Entre octobre 2008 et octobre 2011, la Commission européenne a approuvé 4 500 Mds euros d’aides aux institutions financières, soit l’équivalent de 37% du PIB de l’Union Européenne. Plus d’un tiers ont été utilisées, donc plus de 12% du PIB sans que les problèmes de fond soient résolus.

M. Mario Draghi indique que le mandat de la Banque Centrale Européenne n’est pas de « lutter contre le chômage ».

Tout ceci mérite une traduction, car tout s’éclaire quand on appelle un chat un chat.

Assouplissement monétaire = création monétaire distribuée au système financier qui est censé le redistribuer à l’économie réelle, M. et Mme Michu.

Avec l’assouplissement monétaire une Banque centrale pour « lutte contre la récession ».

Pour faire pudique, les banques apportent des créances pourries (privées, publiques) à la Banque centrale qui les acceptent en feignant de croire que ce sont d’excellente créances qui seront un jour remboursées et donne en échange de l’argent.

Le grand public a maintenant compris qu’il s’agissait de création monétaire.

Cette création monétaire n’a jamais profité à M. et Mme Michu.
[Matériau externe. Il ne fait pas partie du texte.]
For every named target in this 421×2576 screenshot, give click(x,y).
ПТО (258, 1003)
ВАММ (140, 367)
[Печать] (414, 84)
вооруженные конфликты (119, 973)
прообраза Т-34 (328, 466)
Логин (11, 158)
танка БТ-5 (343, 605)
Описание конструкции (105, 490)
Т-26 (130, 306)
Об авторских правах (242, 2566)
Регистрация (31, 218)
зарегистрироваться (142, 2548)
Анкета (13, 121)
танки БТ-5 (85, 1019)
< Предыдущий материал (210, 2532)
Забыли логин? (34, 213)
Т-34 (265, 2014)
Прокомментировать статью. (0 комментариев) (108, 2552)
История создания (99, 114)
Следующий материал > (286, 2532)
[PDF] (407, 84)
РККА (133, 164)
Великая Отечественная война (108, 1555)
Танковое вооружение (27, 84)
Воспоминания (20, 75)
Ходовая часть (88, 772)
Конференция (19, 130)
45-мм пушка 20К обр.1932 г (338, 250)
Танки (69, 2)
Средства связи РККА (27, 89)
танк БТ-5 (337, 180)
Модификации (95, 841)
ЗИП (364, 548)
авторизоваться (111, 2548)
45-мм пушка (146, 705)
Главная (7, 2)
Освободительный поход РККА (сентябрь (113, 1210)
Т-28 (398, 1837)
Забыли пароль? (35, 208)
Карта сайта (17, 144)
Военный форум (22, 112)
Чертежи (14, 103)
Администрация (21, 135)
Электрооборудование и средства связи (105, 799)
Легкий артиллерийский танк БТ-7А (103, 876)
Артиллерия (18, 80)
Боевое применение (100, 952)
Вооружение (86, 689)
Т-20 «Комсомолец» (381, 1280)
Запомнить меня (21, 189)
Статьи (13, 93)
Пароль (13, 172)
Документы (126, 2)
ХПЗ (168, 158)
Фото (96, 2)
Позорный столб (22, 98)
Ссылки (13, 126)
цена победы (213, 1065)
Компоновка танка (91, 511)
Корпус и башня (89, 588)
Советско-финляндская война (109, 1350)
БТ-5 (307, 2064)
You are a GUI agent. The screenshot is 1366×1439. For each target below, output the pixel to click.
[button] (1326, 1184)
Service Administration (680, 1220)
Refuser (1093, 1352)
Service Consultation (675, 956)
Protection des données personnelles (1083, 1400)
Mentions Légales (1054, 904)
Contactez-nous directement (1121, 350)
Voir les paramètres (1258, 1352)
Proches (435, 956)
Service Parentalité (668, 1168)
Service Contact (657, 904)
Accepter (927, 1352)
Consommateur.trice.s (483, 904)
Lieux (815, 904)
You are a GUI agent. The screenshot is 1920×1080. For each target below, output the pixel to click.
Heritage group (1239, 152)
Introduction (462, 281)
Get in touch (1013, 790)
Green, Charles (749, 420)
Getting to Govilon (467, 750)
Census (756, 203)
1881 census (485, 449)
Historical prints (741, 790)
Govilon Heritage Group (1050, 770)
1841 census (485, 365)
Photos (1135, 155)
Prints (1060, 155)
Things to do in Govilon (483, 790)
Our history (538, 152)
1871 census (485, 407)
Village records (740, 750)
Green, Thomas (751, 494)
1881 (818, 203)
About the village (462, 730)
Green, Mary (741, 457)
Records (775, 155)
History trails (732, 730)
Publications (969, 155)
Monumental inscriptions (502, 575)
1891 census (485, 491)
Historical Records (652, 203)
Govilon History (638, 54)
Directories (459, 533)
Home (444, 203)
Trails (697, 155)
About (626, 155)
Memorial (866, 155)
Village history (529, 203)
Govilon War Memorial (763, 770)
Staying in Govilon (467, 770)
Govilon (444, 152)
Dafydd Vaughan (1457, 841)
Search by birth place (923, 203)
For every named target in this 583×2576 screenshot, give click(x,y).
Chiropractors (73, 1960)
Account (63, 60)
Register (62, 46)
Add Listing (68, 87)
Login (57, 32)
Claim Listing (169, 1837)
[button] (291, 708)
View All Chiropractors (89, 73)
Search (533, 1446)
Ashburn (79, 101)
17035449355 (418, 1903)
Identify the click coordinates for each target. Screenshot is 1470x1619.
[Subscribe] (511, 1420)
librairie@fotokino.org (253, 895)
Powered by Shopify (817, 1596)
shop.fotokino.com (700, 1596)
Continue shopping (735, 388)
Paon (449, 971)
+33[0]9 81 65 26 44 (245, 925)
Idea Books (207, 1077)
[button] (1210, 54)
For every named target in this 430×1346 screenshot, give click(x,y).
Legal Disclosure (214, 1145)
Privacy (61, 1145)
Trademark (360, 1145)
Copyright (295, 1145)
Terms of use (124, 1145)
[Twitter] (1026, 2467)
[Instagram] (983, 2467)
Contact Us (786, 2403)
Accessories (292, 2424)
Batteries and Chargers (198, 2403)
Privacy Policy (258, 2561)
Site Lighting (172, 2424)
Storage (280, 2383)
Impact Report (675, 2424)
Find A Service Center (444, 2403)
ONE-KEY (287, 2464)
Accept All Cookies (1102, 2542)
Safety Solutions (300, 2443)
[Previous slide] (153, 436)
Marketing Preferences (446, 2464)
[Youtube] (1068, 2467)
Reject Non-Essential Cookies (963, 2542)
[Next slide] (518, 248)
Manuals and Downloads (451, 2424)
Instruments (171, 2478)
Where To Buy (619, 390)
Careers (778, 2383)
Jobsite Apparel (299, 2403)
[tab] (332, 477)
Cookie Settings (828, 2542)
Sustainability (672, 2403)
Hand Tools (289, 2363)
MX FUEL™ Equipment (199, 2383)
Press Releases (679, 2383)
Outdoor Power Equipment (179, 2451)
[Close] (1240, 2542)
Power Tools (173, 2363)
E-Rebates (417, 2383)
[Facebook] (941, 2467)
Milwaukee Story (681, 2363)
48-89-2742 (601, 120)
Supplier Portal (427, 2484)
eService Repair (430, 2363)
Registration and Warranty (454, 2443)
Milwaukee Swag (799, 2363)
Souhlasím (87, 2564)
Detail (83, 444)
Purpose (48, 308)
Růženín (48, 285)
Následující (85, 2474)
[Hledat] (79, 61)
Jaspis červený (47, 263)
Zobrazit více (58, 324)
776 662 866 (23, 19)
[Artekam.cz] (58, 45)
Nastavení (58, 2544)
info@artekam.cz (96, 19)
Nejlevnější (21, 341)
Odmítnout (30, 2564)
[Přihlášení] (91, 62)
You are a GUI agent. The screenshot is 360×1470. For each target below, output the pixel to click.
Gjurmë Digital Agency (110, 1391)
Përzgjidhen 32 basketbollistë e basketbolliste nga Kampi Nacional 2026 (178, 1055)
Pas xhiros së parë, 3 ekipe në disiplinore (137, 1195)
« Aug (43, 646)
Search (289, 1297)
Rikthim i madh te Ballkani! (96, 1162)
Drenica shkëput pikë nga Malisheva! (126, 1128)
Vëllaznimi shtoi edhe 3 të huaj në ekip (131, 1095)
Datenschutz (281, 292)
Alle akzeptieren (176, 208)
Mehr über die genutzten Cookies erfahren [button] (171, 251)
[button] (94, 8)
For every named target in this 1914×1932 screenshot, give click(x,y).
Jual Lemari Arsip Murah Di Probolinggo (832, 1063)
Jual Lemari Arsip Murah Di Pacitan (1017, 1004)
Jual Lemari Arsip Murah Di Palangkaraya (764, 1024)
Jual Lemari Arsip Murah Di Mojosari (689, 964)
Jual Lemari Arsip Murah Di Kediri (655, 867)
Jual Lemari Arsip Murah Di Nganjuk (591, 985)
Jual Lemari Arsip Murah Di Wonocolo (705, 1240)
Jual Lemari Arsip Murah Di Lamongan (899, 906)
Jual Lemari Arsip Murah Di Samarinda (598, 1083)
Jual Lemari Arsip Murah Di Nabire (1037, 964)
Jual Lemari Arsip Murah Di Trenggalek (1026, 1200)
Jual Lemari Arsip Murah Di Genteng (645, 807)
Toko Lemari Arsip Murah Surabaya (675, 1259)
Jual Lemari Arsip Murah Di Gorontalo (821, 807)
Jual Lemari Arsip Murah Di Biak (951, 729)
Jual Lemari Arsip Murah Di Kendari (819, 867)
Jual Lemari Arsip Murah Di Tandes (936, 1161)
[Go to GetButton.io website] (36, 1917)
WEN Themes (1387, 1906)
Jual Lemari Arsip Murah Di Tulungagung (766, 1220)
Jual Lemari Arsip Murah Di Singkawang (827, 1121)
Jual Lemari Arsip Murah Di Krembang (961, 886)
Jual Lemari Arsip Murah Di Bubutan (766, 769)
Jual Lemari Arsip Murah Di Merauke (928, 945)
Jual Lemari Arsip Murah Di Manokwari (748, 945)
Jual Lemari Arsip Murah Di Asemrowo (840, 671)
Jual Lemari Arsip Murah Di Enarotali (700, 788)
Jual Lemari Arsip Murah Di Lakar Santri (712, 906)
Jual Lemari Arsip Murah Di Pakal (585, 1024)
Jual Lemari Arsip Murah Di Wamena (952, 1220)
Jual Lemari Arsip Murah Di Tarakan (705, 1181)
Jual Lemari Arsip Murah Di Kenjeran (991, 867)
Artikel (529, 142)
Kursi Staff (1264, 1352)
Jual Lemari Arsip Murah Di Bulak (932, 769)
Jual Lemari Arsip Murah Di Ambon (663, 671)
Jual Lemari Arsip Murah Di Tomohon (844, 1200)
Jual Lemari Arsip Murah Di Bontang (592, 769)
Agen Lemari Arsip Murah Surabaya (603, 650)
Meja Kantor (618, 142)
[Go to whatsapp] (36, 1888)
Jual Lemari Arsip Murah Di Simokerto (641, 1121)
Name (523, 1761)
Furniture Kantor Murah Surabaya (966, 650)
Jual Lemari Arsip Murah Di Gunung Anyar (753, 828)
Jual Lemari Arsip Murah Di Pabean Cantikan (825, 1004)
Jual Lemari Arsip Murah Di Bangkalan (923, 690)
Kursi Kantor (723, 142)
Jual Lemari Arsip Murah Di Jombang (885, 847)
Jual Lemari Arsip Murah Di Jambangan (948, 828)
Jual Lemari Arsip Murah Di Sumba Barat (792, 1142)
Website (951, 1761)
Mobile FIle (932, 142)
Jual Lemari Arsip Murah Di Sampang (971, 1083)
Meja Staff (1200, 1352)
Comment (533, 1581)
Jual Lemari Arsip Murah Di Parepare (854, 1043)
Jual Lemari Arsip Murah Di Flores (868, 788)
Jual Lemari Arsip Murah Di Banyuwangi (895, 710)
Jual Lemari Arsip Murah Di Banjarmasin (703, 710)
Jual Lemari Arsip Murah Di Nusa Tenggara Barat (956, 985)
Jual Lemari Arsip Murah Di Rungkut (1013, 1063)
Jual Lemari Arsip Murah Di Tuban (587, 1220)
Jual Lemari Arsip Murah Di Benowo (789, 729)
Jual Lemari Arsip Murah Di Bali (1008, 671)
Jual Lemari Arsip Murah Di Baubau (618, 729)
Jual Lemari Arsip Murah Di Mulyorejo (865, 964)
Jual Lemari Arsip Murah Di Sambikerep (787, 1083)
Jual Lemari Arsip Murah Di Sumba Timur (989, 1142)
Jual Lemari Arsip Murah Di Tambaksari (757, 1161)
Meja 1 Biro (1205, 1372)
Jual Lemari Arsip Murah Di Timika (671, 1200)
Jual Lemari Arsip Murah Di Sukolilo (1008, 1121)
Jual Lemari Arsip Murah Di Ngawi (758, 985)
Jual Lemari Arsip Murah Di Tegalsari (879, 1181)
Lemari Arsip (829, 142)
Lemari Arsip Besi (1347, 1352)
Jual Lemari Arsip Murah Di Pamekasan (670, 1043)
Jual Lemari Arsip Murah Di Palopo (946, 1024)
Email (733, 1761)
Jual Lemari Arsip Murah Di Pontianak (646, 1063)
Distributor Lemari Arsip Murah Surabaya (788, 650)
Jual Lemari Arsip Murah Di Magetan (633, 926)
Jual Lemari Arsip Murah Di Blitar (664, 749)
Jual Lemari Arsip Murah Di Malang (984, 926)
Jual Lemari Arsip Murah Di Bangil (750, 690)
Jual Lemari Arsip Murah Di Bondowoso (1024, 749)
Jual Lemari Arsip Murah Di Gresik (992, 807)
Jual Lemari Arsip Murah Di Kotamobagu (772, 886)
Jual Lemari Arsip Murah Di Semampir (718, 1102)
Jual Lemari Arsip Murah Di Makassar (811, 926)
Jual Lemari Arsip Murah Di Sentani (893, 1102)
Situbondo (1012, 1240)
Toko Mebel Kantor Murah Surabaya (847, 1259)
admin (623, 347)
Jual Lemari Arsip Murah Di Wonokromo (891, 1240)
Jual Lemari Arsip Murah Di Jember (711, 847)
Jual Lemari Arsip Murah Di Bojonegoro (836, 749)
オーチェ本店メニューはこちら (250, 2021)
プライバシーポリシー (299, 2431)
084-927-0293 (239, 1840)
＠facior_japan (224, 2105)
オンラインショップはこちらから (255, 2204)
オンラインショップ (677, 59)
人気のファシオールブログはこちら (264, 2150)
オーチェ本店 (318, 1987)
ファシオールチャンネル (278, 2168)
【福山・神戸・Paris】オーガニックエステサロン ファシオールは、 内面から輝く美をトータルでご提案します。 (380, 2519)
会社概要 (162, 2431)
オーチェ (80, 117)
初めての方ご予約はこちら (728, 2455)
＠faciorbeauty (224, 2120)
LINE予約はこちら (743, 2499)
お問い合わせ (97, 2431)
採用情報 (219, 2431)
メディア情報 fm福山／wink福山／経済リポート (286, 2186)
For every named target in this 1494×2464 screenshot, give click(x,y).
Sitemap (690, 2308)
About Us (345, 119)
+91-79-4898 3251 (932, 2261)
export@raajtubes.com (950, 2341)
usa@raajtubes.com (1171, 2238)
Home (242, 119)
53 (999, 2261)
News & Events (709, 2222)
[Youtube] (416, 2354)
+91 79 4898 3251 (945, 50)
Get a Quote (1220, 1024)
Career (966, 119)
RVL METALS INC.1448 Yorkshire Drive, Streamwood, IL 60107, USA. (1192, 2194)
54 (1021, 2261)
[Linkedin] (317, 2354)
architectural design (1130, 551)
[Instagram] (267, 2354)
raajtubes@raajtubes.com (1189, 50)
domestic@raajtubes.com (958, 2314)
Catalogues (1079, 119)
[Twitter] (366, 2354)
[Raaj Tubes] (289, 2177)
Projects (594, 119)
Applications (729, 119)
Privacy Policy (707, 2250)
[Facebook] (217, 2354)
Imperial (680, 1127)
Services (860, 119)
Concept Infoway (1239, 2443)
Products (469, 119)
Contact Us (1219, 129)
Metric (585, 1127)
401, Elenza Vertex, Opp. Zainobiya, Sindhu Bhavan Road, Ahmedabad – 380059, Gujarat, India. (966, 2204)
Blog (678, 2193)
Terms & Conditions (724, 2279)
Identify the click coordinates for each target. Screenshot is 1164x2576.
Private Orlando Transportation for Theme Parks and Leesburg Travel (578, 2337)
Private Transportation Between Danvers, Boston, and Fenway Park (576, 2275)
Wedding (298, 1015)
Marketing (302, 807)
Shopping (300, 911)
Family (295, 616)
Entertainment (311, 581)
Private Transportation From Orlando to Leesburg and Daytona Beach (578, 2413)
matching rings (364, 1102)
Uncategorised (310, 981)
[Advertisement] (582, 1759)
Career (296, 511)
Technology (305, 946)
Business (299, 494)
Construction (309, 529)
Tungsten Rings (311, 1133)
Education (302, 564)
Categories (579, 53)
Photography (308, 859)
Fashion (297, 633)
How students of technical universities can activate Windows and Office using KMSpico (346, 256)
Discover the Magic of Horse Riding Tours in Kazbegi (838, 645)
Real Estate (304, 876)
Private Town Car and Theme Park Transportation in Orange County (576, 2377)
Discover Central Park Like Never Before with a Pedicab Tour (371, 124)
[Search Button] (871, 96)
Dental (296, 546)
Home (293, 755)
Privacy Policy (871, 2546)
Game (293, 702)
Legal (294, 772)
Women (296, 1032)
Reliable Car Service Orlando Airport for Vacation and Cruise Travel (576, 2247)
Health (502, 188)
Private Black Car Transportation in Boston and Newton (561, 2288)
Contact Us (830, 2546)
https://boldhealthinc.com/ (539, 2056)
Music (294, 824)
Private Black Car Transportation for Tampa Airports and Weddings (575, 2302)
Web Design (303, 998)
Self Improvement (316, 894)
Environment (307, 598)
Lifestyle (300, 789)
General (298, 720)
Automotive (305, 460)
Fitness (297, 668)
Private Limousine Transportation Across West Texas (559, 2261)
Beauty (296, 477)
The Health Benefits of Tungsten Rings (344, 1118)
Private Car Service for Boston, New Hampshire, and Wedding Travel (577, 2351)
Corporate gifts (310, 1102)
Les impôts, le chômage, les retraites bientôt désindexées,… M. et Mme Michu ne sont pas à la fête. Cette création monétaire n’a jamais profité aux PME, les seules, rappelons-le, qui soient créatrices d’emplois. En effet les entreprises du CAC40 détruisent des emplois. Cette création monétaire masque les pertes du système bancaire et fait monter les indices boursiers.

L’assouplissement monétaire ne marche pas. Mais ce n’est pas parce que ça ne marche pas qu’on ne peut pas aggraver la situation. C’est même la mission des grands planificateurs.